I don't regret buying the RC8 now since I figured some things out. I had a few problems like the center diff leaking and something really weird with the front end which turned out to me being stupid. My A Arms wouldnt go down and I must of tore that front end apart 3 times before I realized the droop screws were sticking out too far. 

I had one or two other issues but were able to get through those. (See the RC8Be thread)

If you do get the AE, we can walk you through the car pretty easily.


----------



## Rcfishing (Jun 18, 2011)

Is m&m the only place to run 1/10 4x4 ebuggy? What are the rules for this class? I just got a lazer zx5 sp roller so just wondering what to put in it thanks


----------



## Mantisworx (Dec 30, 2010)

Rcfishing said:


> Is m&m the only place to run 1/10 4x4 ebuggy? What are the rules for this class? I just got a lazer zx5 sp roller so just wondering what to put in it thanks


they can be run anywhere but there is always a class at MM. No rules run what ya want most are running 6.5 to 8.5/2s lately we have been running the tenth scale buggies with the eighth scale buggies at mikes! laptimes are very close and last few times out the tenth scales have finished in the top three! my 10th usually has more top speed than most 8th , i am running a boosted 8.5 Murfdogg with MMP. the Lazer is light i would go with an 8.5 boosted/tekin RSpro combo in it.


----------



## Rcfishing (Jun 18, 2011)

What about the sidewinder sct combo? Would it b overkill?


----------



## PW Marshall (Jul 17, 2011)

I Have decided to go 1/8 e- buggy. Eco to be exact. Still in the research phase. So far I am looking at an ECO with Tekin rx8/1900Kv running 4s. Not sure what mah. I think I'll try a savox HV servo. I need help with picking a radio. I know I want a 2.4 ghz, but I know nothing about them. 

I did have a question about the radios. Can you still use one radio with multiple cars if you buy new receivers?? Also what receivers are the most popular?? I have not gotten to that part of my research yet and I'm sure there are tons of threads about the topic. Just wanted people's .02$...


----------



## Guffinator (Aug 27, 2005)

PW Marshall said:


> I did have a question about the radios. Can you still use one radio with multiple cars if you buy new receivers?? Also what receivers are the most popular?? I have not gotten to that part of my research yet and I'm sure there are tons of threads about the topic.

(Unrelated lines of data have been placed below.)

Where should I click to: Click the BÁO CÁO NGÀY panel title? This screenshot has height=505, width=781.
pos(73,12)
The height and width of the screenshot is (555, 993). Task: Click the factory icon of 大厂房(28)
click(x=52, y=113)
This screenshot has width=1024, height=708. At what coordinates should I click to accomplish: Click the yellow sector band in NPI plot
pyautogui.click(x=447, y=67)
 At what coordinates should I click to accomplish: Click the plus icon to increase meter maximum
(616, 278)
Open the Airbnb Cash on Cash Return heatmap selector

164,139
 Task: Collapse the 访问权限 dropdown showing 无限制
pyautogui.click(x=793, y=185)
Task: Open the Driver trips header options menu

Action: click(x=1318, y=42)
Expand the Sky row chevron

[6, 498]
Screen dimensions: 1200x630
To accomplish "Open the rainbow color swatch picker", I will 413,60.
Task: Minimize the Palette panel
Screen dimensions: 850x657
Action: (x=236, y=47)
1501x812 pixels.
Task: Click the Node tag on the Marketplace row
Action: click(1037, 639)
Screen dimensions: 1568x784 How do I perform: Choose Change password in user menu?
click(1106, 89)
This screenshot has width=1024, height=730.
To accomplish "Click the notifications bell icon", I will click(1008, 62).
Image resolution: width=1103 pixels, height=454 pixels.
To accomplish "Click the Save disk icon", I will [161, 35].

Just wanted people's .02$...


Yes you can, and the great news is that just like everything else...radios are dirt cheap now. Marcus bought a digital 2.4ghz for like $30 and it seems to work well. Receivers are like $8. Maybe he'll chime in here and post a link.


----------



## jasonwipf (Feb 23, 2009)

Guffinator said:


> Yes you can, and the great news is that just like everything else...radios are dirt cheap now. Marcus bought a digital 2.4ghz for like $30 and it seems to work well. Receivers are like $8. Maybe he'll chime in here and post a link.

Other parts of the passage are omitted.